Já o vice-presidente Michel Temer, que eventualmente assumirá a Presidência se a Câmara decidir pelo impedimento e o Senado o ratificar, está sob suspeita de ter participado em transações ilegais de etanol.
"Meu Deus do céu!"
Temer e Cunha são os dois políticos que encabeçam a linha de sucessão de Dilma. Depois deles, o presidente do Senado, Renan Calheiros, também tem sua lista de pendências, incluindo suspeitas de sonegação de impostos e de recebimento de uma mesada de um lobista para pagar a manutenção de uma ex-amante com quem teve uma filha.

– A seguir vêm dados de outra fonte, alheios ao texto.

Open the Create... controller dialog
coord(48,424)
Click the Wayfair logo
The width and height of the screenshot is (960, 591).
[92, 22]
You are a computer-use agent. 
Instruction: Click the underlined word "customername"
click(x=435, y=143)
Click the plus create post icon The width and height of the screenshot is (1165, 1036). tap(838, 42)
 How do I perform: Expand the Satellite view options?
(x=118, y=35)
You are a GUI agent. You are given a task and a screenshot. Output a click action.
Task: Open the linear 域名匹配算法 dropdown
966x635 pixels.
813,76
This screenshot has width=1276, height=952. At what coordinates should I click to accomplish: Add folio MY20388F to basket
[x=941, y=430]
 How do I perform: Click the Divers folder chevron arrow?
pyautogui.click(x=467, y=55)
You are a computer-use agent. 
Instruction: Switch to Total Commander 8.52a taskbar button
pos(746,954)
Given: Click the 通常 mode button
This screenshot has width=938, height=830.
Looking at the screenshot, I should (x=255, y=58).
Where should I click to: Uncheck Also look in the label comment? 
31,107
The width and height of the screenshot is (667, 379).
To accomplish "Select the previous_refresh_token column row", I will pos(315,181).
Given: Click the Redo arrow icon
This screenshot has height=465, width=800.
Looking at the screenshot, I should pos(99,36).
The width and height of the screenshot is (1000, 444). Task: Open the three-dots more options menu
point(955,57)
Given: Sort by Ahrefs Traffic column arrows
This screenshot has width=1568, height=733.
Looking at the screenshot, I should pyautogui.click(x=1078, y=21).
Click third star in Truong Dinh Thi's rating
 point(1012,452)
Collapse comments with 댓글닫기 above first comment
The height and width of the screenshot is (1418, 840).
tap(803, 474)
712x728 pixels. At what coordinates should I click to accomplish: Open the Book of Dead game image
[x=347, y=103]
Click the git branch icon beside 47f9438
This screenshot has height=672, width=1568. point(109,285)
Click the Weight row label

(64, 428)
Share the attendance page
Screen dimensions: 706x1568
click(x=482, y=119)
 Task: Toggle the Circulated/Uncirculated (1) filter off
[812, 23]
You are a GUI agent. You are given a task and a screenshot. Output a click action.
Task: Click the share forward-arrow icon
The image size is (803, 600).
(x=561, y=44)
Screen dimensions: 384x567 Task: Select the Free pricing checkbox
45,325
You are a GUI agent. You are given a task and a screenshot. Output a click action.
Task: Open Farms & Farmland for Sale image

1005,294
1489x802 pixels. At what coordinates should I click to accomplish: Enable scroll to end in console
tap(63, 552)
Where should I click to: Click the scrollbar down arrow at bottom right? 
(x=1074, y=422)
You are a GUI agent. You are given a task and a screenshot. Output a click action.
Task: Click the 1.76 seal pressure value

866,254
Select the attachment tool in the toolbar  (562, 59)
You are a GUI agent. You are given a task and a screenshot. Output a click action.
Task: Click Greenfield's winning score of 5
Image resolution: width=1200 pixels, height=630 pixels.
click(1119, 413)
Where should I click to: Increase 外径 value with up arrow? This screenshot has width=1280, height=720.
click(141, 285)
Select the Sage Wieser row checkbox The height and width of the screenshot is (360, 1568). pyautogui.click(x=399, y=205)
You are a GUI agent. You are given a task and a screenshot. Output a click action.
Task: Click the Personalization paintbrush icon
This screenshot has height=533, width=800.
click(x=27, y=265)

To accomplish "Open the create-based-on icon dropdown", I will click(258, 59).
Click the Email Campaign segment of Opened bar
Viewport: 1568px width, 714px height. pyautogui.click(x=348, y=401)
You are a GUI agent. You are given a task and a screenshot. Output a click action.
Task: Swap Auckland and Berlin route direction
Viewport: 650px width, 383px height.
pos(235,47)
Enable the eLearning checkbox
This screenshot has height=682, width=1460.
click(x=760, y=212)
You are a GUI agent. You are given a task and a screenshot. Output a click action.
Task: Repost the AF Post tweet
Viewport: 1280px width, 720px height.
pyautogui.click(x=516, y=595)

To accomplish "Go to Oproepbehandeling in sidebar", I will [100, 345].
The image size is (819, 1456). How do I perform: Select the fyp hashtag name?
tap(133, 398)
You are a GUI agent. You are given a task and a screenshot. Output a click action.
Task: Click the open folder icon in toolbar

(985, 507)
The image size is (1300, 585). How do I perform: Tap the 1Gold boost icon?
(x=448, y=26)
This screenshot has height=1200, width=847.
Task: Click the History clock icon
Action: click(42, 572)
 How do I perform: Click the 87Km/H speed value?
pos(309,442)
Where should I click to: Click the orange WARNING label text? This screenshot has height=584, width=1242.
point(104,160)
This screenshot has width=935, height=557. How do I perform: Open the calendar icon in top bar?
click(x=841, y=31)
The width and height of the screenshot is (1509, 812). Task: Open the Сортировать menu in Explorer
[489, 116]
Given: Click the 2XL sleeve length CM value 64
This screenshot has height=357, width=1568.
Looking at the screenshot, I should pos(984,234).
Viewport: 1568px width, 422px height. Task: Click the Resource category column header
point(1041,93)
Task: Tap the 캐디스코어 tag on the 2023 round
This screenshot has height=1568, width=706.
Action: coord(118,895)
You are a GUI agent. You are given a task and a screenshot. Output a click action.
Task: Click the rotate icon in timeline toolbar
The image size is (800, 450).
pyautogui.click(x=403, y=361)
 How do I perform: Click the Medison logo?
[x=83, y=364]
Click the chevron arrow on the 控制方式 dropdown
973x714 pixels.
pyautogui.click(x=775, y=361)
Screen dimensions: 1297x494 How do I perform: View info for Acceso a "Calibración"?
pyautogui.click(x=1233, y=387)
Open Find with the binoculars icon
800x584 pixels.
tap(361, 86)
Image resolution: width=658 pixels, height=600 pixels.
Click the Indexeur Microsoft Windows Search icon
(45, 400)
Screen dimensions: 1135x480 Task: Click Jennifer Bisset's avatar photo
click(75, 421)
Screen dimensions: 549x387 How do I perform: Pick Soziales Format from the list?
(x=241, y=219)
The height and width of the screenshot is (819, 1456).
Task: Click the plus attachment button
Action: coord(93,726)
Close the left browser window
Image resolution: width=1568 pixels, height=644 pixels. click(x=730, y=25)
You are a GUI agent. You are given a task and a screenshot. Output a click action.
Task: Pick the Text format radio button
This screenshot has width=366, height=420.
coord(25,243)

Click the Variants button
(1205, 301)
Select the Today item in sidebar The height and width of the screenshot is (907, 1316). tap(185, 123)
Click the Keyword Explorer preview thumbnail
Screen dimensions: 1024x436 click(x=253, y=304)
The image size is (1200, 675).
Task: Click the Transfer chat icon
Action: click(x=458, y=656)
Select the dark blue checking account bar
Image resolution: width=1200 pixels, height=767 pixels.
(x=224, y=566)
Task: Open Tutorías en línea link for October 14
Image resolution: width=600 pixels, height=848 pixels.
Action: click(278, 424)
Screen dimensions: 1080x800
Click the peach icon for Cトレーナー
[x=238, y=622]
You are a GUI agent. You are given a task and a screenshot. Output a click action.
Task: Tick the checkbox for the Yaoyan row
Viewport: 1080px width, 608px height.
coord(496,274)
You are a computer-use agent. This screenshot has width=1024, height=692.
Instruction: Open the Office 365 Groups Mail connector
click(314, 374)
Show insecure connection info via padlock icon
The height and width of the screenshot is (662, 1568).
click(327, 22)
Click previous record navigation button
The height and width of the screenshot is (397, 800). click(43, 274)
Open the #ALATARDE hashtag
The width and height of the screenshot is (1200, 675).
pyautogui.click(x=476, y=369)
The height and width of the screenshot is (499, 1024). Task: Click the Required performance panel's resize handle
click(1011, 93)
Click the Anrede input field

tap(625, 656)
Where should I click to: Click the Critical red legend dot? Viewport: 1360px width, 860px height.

À medida que se desce a pirâmide do poder, a mancha da corrupção se transforma em um oceano, do qual poucos se salvam.
A ONG Transparência Brasil calcula que 58,1% dos 513 deputados da Câmara presidida por Cunha enfrentam - ou enfrentaram - acusações, que vão de corrupção a estupro e assassinato.
No Senado, onde Dilma Rousseff pode ser finalmente destituída, os números são ainda mais contundentes: pelo menos 60% dos 81 senadores têm, ou tiveram, processos judiciais abertos.
O pouco edificante espetáculo formado pelos políticos manchados por escândalos trabalhando para derrubar a presidente, impressionou o juiz do STF Luís Roberto Barroso.
Depois de ver como Cunha e outros pesos-pesados do PMDB festejavam a ruptura com o governo, Barroso afirmou: "Meu Deus do céu! Essa é nossa alternativa de governo".
Ex-presidentes sob suspeita
Uma das razões pelas quais os políticos parecem invulneráveis é que seus casos são julgados pelo respeitado, embora lento, Supremo Tribunal Federal (STF).
Outro motivo é a amplitude de uma corrupção arraigada, como demonstra a operação Lava Jato, envolvendo poderosos empresários, diretores da Petrobras e políticos de quase todos os partidos. Entre eles, o ex-líder do PT no Senado, Delcídio do Amaral, e o tesoureiro do partido, João Vaccari.
Em um país com tanta corrupção - a Transparência Internacional classifica o Brasil em 76º lugar de seu ranking, empatado com Burkina Faso e Índia - os envolvidos nesse tipo de crime podem estar em qualquer lugar.
O ex-senador Gim Argello, por exemplo, foi preso nesta semana acusado de operar pagamento de propinas de R$ 5,3 milhões para tentar barrar a convocação de empreiteiros para depor nas comissões parlamentares que investigaram irregularidades na Petrobras.
Os tentáculos da trama também chegaram a ex-presidentes. O ex-presidente Luiz Inácio Lula da Silva é suspeito de ter recebido subornos de construtoras envolvidas no megaescândalo. E Fernando Collor de Mello teve carros de luxo (uma Ferrari, um Porsche e um Lamborghini) apreendidos em sua casa em julho do ano passado.
Entre os políticos importantes do Brasil, Dilma Rousseff é uma das poucas a não ser alvo de acusações.
"Aqui temos uma pessoa que não sofre qualquer indagação, qualquer condenação, qualquer acusação em julgamento. E encontramos entre aqueles que vão julgar no Congresso imputados, acusados, indagados e com expedientes pendentes", defendeu na sexta-feira, em Brasília, o secretário da Organização de Estados Americanos (OEA), Luis Almagro.